United States District Court, M.D. Tennessee, Nashville Division
Apr 27, 2022
3:21-cv-00459 (M.D. Tenn. Apr. 27, 2022)

Opinion

3:21-cv-00459

04-27-2022

BRENT NICHOLSON, Plaintiff, v. CITY OF CLARKSVILLE, et al., Defendants.


FRENSLEY, MAGISTRATE JUDGE.

MEMORANDUM

WILLIAM L. CAMPBELL, JR., UNITED STATES DISTRICT JUDGE.

Pending before the Court is the Defendant City of Clarksville's (the “City's”) Motion to Dismiss. (Doc. No. 74). Plaintiff Brent Nicholson (“Mr. Nicholson”) filed a response (Doc. No. 94) and the City filed a reply (Doc. No. 96-1). For the reasons discussed below, the City's motion will be GRANTED in part and DENIED in part.

I. FACTUAL AND PROCEDURAL BACKGROUND

Mr. Nicholson is a resident and citizen of Florida, and the owner of real property located at 1880 Ashland City Road, SR-12, Clarksville, Tennessee 37043 (the “Property”). (Doc. No. 1 ¶ 1). On June 10, 2021, Mr. Nicholson filed this lawsuit against the City and 42 other individuals (collectively the “Individual Defendants”) because of a storm drain (the “Storm Drain”) that runs under his Property. (Id. ¶ 40).

The Storm Drain has caused significant slope erosion on the Property and damage to surrounding areas. (Id. ¶ 42).

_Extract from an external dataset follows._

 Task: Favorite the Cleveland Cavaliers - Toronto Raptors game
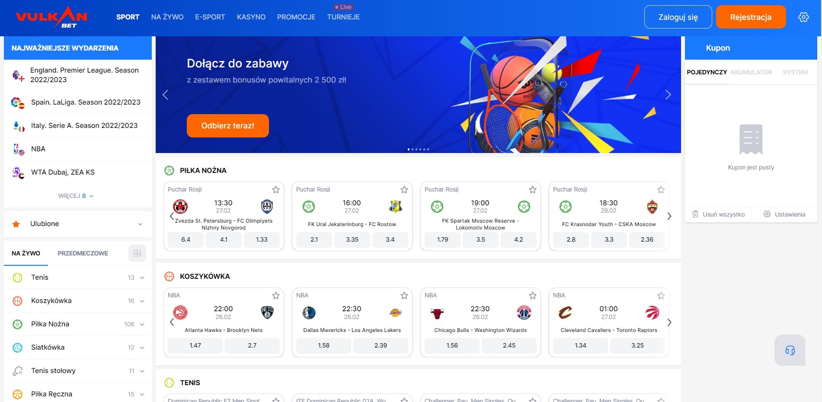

Mr. Nicholson did not install or approve the Storm Drain. (Id. ¶ 41). The City's water drainage system discharges into the Storm Drain, but the City has not and will not take responsibility for or claim ownership of the Storm Drain. (Id. ¶¶ 46, 48-49). The City will not allow Mr. Nicholson to fill or plug the Storm Drain. (Id. ¶ 47). The City has a permit to discharge water from the Storm Drain. (Id. ¶ 48). The erosion and resulting damage to the Property from the Storm Drain has significantly increased over the years, resulting in a large sinkhole on the Property. (Id. ¶ 50). The City has taken no action despite its awareness of the Storm Drain and the damage it has caused. (Id. ¶ 52).

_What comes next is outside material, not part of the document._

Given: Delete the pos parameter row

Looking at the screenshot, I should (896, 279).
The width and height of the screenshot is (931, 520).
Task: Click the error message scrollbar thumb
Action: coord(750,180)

Mr. Nicholson brings five claims against the City: inverse condemnation (Count I); private nuisance (Count II); abatement of nuisance (Count III); negligence (Count IV); and trespass under Tennessee common law (Count V). On August 4, 2021, the City filed its pending motion to dismiss, arguing that Mr. Nicholson's claims are barred by the statute of limitations and the Tennessee Government Tort Liability Act (“GTLA”), Tenn. Code Ann. § 29-20-101 et seq., and that Complaint fails to state a claim for inverse condemnation.

II. STANDARD OF REVIEW

Federal Rule of Civil Procedure 12(b)(6), permits dismissal of a complaint for failure to state a claim upon which relief can be granted. For purposes of a motion to dismiss, a court must take all of the factual allegations in the complaint as true. Ashcroft v. Iqbal, 556 U.S. 662 (2009). To survive a motion to dismiss, a complaint must contain sufficient factual allegations, accepted as true, to state a claim for relief that is plausible on its face. Id. at 678. A claim has facial plausibility when the plaintiff pleads facts that allow the court to draw the reasonable inference that the defendant is liable for the misconduct alleged. Id. In reviewing a motion to dismiss, the Court construes the complaint in the light most favorable to the plaintiff, accepts its allegations as true, and draws all reasonable inferences in favor of the plaintiff. Directv, Inc. v. Treesh, 487 F.3d 471, 476 (6th Cir. 2007). Thus, dismissal is appropriate only if “it appears beyond doubt that the plaintiff can prove no set of facts in support of his claim which would entitle him to relief.” Guzman v. U.S. Dep't of Children's Servs., 679 F.3d 425, 429 (6th Cir. 2012).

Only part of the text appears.